Balfour Beatty will merge around a dozen preferred supplier lists as part of a radical restructure aimed at tackling the duplication that has built up after 10 years of acquisitions, the firm’s new divisional heads have told H&V News.
The restructure is aimed at saving £30m per year across UK construction but will result in the loss of 650 back office staff and office and depot numbers being reduced from 75 to 37. A layer of senior management has already been taken out.
From January 2013 the business will cut its core brands from 15 to seven, with the majority of activity to be delivered by the Balfour Beatty brand.
Centralising supplier lists into one will remove the need for subcontractors to submit numerous prequalification responses and opens up a larger pipeline of work, the construction giant said, and will also include electronic bidding.
The heads of Balfour Beatty’s three business streams explained the implications of its restructure into four regional hubs.
Executive director of engineering services Dave Donaldson said the supply chain was “as noisy as our customers” about the company being too complicated, with “a lot of criticism” levelled at the group.
Managing director of major projects Bob Clark added: “They were saying ‘we were working with six different bits of Balfour Beatty, we’ve got to fill in six different prequals – surely that’s daft’ – and it is daft.”
The firm is in the process of appointing supply chain managers to the centralised procurement and supply chain function in each of its four regional hubs – in London, Bristol, Manchester and Edinburgh – who will then liaise with the business streams.
Mr Donaldson said the group had “taken its time” to get the restructure right, as there was “lots of collateral damage when you do it at the pace that our competitors have done”.
Mr Clark explained that a 10-year acquisitive strategy to ‘blue the country’ with Balfour Beatty had meant the company’s structure had become over-complex.
He said it led to “confusion in the marketplace” and a need to ensure that “whoever goes to see [clients] knows the whole breadth of what the firm has to offer.”
Managing director of the regional business stream Steve Waite said the main risk in delivery is failure of the supply chain, adding “the closer you are to them as a business, then the more advance knowledge you have of any risk there”.

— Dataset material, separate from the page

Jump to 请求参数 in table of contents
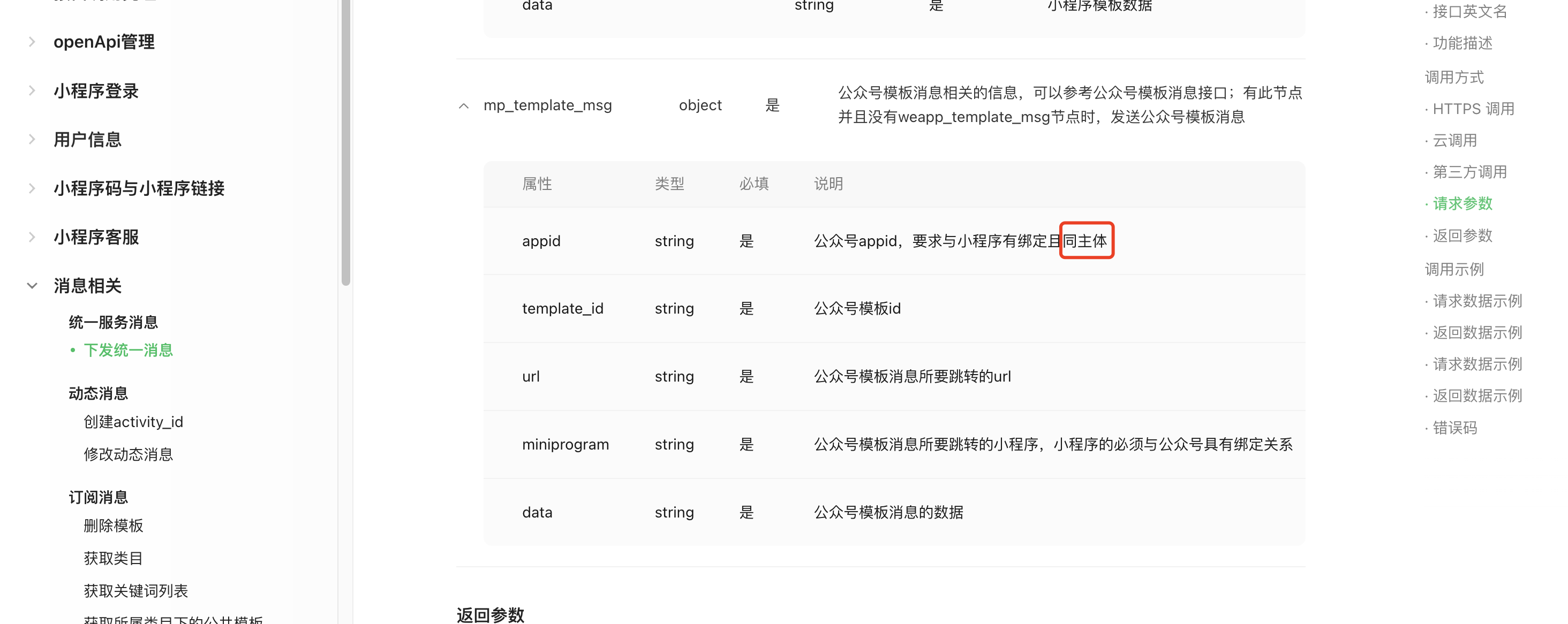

While 80 per cent of the supply chain are “probably quite happy to deal with the local people they’ve always dealt with”, the other 20 per cent sees a “huge opportunity to start expanding across the country and across the different parts of Balfour Beatty”, said Mr Clark.
Mr Waite added that the biggest way to support the supply chain continues to be “valuing their work regularly and properly, and a fair payment policy, which a lot of our competitors are extending”.
A Supply Chain Solutions team has been created to encourage more collaboration through early project involvement to share ideas, expertise and innovation.
Mr Donaldson said he was “sceptical or cynical” about speculation over how many suppliers could be dropped as a result of restructuring, saying it is more about “having the right people in the right places that can service the business where you want to be”.
Balfour Beatty will integrate Mansell, its regional and major civil engineering divisions, its construction Scottish & Southern and Northern arms and its engineering services division into one business from January 2013.
Brands will be retained, including ground engineering and M&E engineering services through Balfour Beatty Ground Engineering and Balfour Beatty Engineering Services respectively.